Le bal des couineuses

Aoursiens de France et de Navarre, ce we aux dentelles de Montmirail a encore de quoi vous donner des regrets.

D'abord, l'endroit est magnifique. Les dentelles sont comme un signe de rébellion de la nature qui aurait décidé de planter une échine dorsale dans un paysage qu'elle jugeait trop plat. Dans la foulée, elle a du se dire, puisque j'ai un peu de cailloux en rab, je vais aller planter un mont ventoux à côté aussi, comme ça on verra de quel bois je me chauffe. Et pourtant, il ne s'agit pas d'un travail bâclé puisque dame nature a tracé de très jolies voies là-bas en pensant aux grimpeurs qui viendraient s'user les doigts 2 millions d'années plus tard (c'est ce qu'on appelle le sens de l'anticipation). Même si on encore entendu Lolo jurer que la dalle est une mauvaise invention, il faut reconnaître qu'il y a de superbes lignes, pures et longues (35 m est un standard aux dentelles). Et puis les dentelles, ça n'est pas Virieu-le-grand. Le calcaire peut complètement changer d'aspect en quelques mètres. D'un secteur à son voisin, on passe de la dalle lisse penchée, à du calcaire à goutte d'eau raide voire déversant. Pour finir, de vous écoeurer, je pourrais vous dire que chaque face des dentelles se grimpe et qu'il y a toujours moyen de trouver un coin pour grimper quelles que soient la température et la force du vent. Je pourrais aussi vous dire que le site est idéal pour tous les niveaux de grimpe. Mais bon, je vais m'abstenir, je pourrais vous mettre en colère. Le décor étant planté, je ... ah ben non pas tout à fait, j'ai oublié de mentionner le camping. Propre, tranquille, proche des falaises et dans un village très mignon, pour 13 euros à 4, qui dit mieux (si je vous énerve là, faut le dire) ?

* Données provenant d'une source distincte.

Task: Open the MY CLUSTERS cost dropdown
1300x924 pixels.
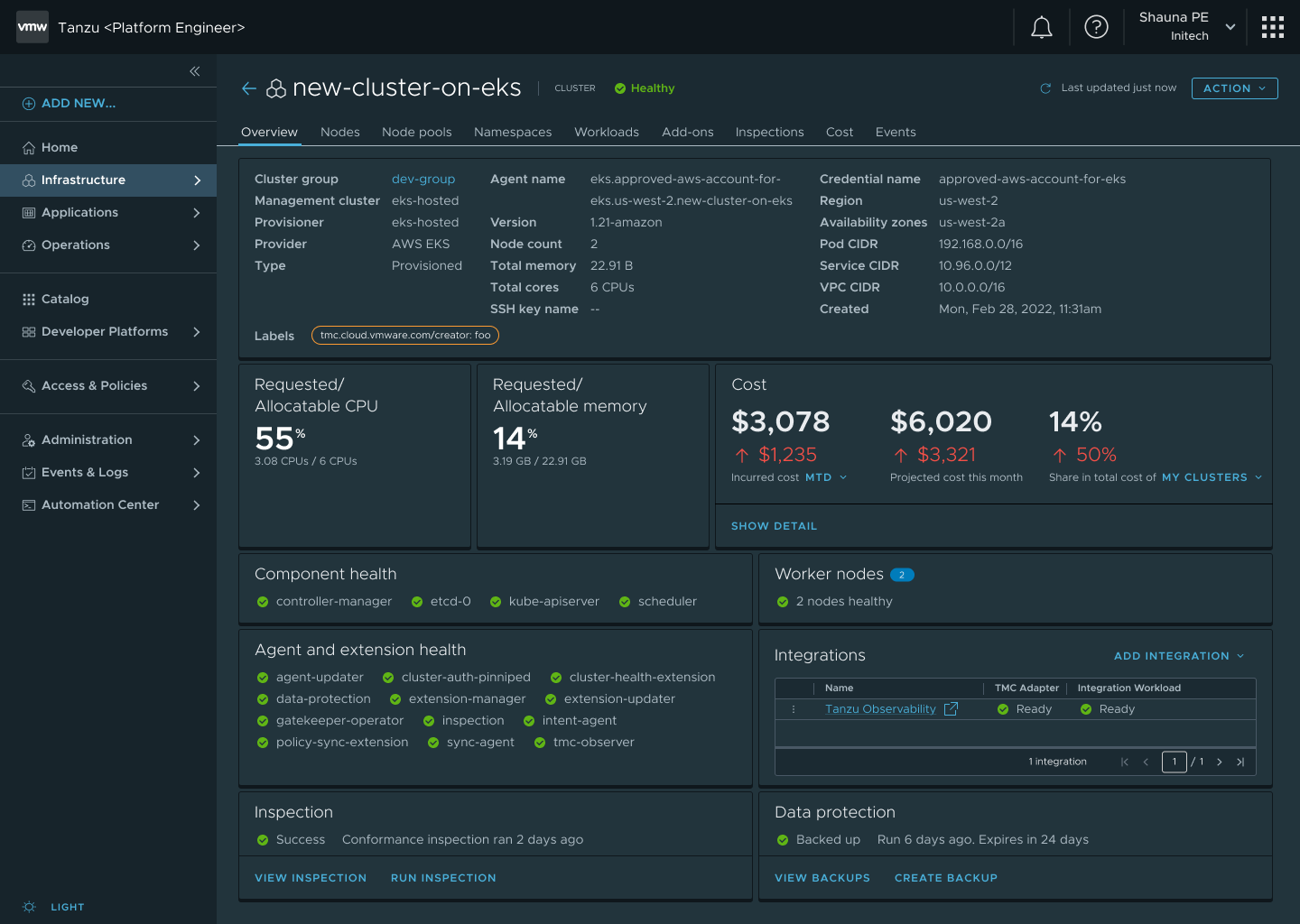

Le décor étant planté donc, je peux maintenant m'occuper des acteurs et de l'histoire. Les films de genre ayant tendance à disparaître, j'ai du mal à cataloguer ce we. Pour tout vous dire, j'hésite entre la comédie et le drame. En tout cas, pour le titre, il n'y a pas d'ambiguïté : le bal des couineuses. Ce we encore, le caillou a été prétexte à l'exacerbation des sentiments. Nous avons tout vécu : des joies, des peines, des cris, des revanches. Bref, on a refait "autant en emporte le vent" (ou plutôt autant en emporte le mistral) aux pieds des voies. Le meilleur moment de cette épopée étant sans aucun doute le chant des couineuses a capela Lolo et Sophie, chacune dans leur voie, insultant, à tour de rôle le rocher, l'ouvreur, l'assureur et elles-mêmes. Bref, un grand moment de cinéma avec des actrices au sommet de leur art dans une comédie sportivo-musicale à la mesure de leur talent.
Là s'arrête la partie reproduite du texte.